Hi all, I'm having a dilemma that maybe you can advise on. I have been accepted into the Associates Degree program at the Texas Culinary Academy (TCA) in Austin, TX, which includes the Le Cordon Bleu certification.

I've already had all my federal funding approved, but I'm having real difficulty in getting the private loan approved. I am now looking at the Culinary Arts Associates program at Austin Community College (ACC), which has been in place for thirteen years and seems to have a solid reputation. They are also accredited with the American Culinary Federation, and the tuition is about 3-4 times less expensive than TCA/Le Cordon Bleu.

My plan is to become expert in American barbecue (Texas, Kansas City and Carolinas techniques) and traditional American Southern cuisine (i.e. soul food, "home cooking", Low Country cuisine, etc.), then open a restaurant in Germany, Romania or elsewhere in Central or Eastern Europe, specializing in this cuisine. I want the quality and authenticity of the food to be the focus, so this will not be a "theme" restaurant where kitschiness is the main attraction.

Aside from the desire to get the formal chef's training - I've been cooking this kind of food for most of my life, but I am basically self-taught - my reasoning has been that the Le Cordon Bleu certification will help me be taken seriously in Europe.
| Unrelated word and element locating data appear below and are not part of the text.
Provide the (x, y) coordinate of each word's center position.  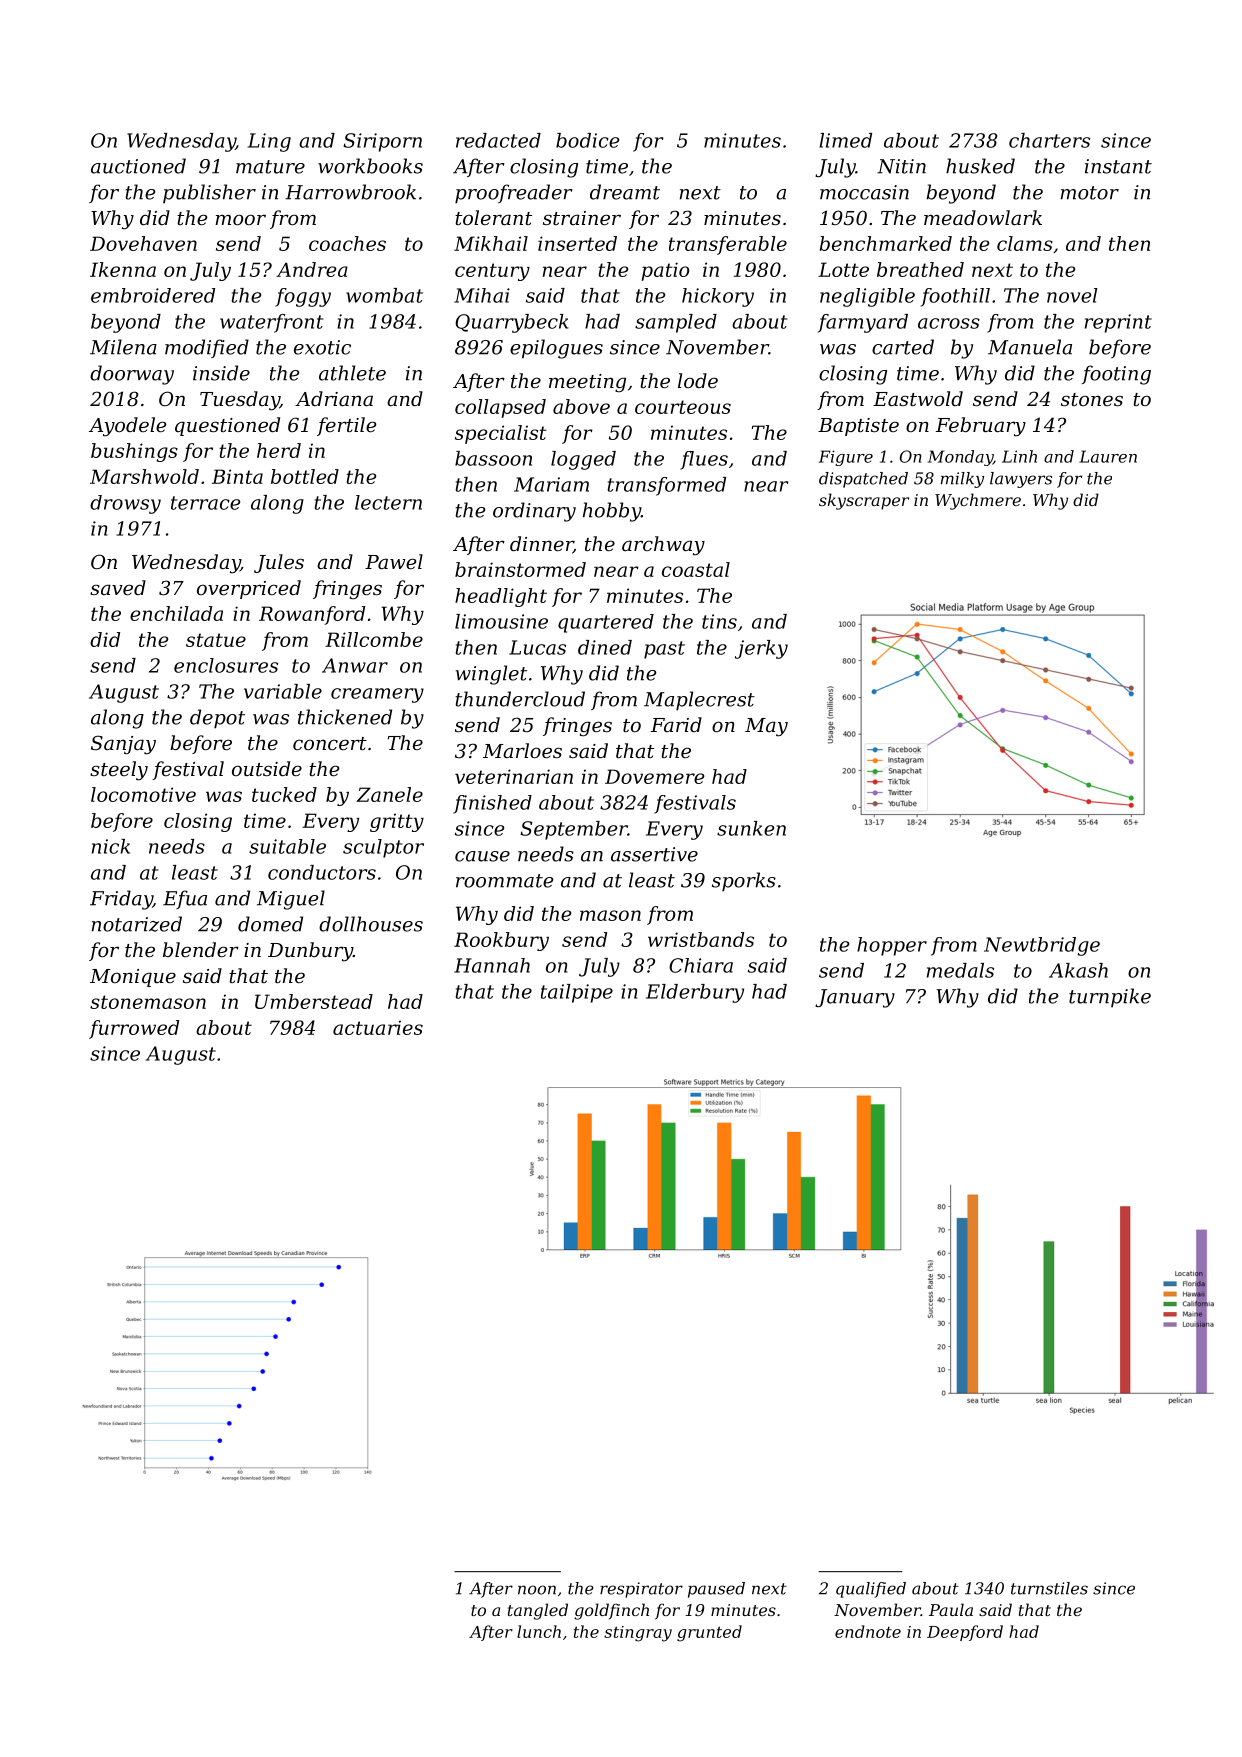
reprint (1118, 323)
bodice (587, 140)
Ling (269, 142)
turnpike (1110, 997)
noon (537, 1590)
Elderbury (695, 993)
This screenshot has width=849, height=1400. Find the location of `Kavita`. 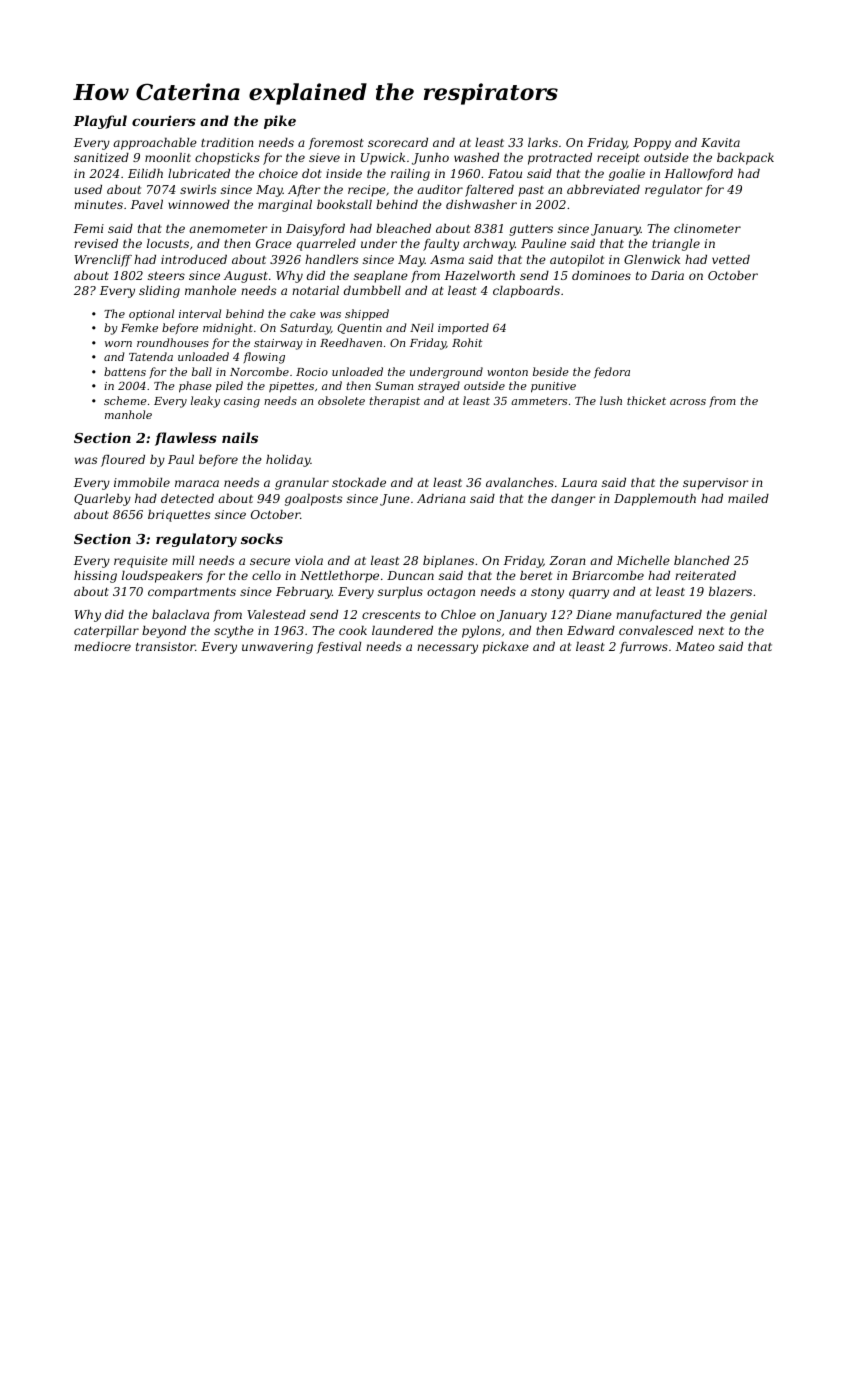

Kavita is located at coordinates (720, 142).
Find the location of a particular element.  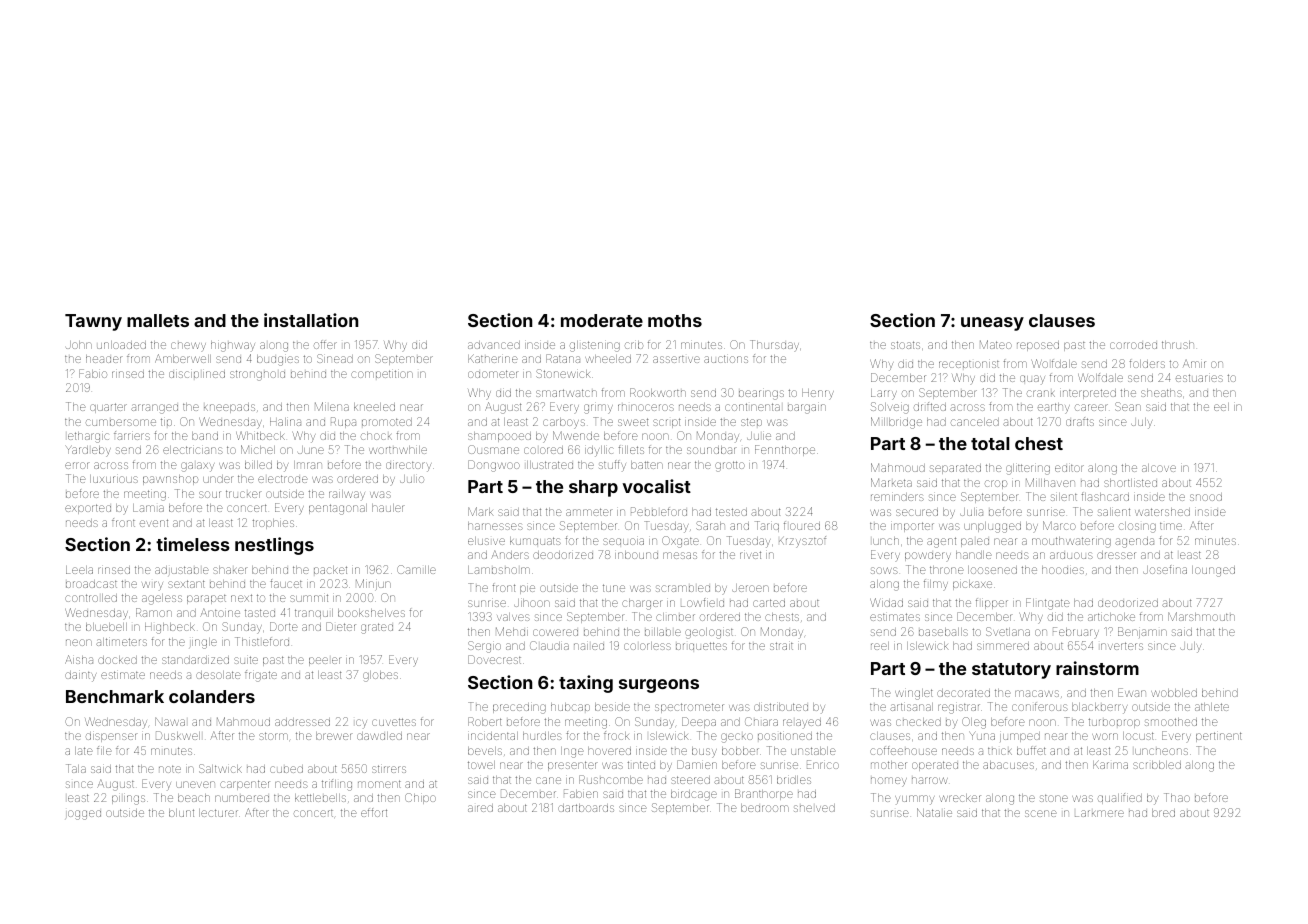

Lambsholm is located at coordinates (499, 570).
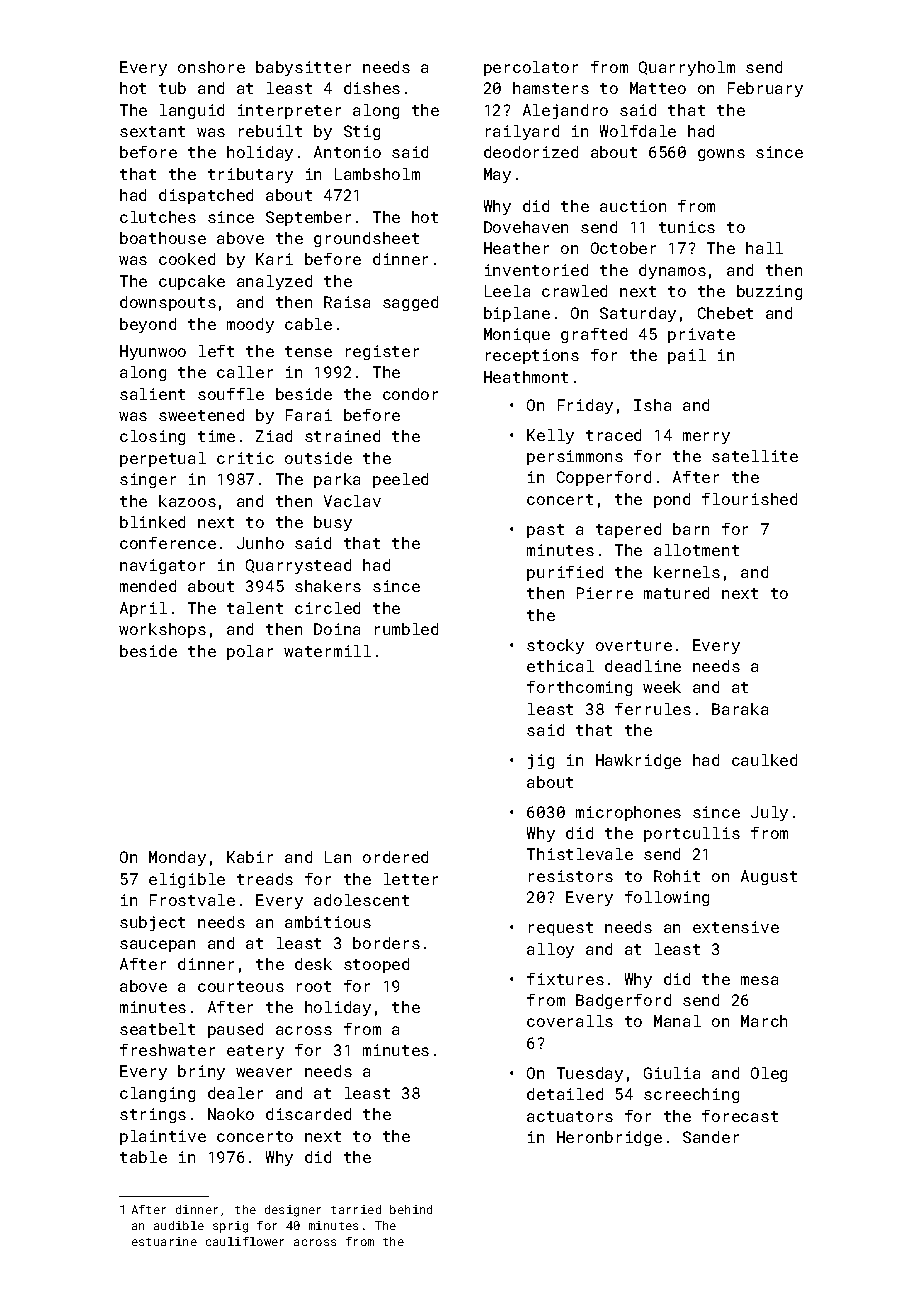  What do you see at coordinates (516, 248) in the document?
I see `Heather` at bounding box center [516, 248].
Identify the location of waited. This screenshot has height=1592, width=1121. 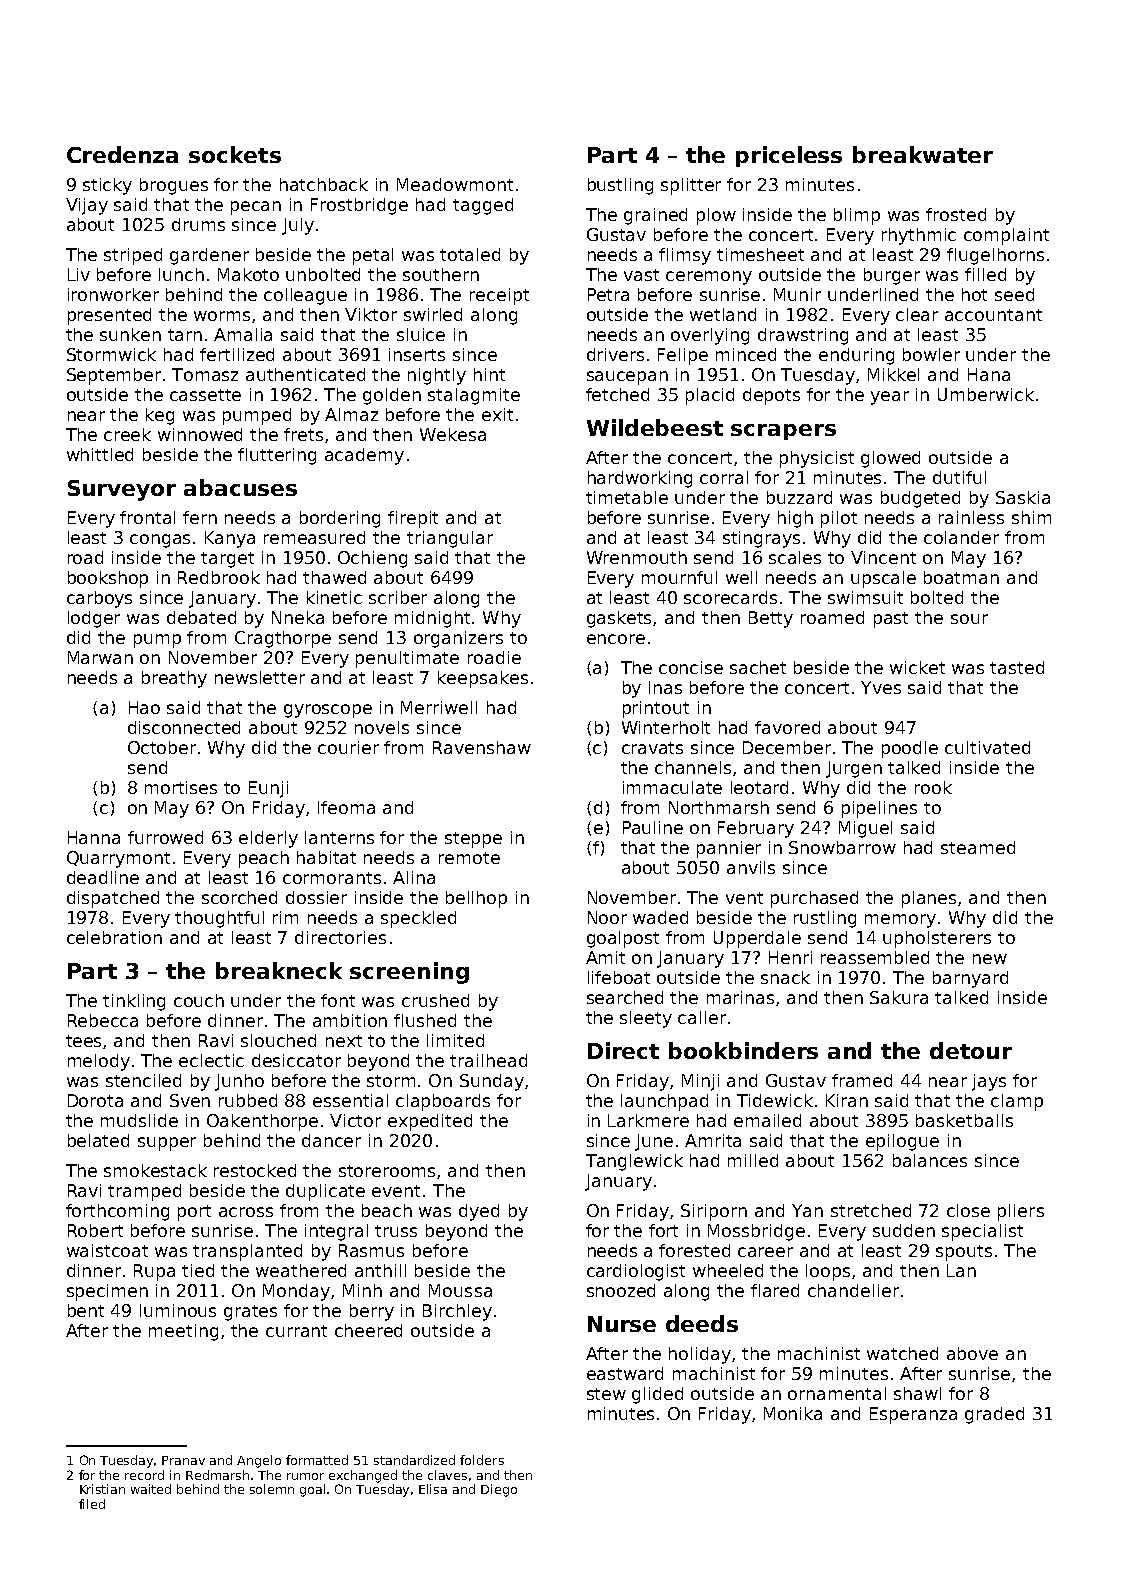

But is it really worth the price, and will anyone outside of France even care? The TCA program is top-notch, but the ACC program also seems to be pretty good.

I guess my question is this: For what I want to accomplish - to become expert in fine-dining quality American Southern cuisine and barbecue, then open a restaurant in Central or Eastern Europe - is the Le Cordon Bleu certification really worth the additional expense? Maybe I could use the money saved, by instead attending ACC, to take some specialty courses and/or apprenticeships in the cuisine I want to become expert in?

Any help or advice would be very appreciated, especially from any European chefs or graduates of either TCA or ACC.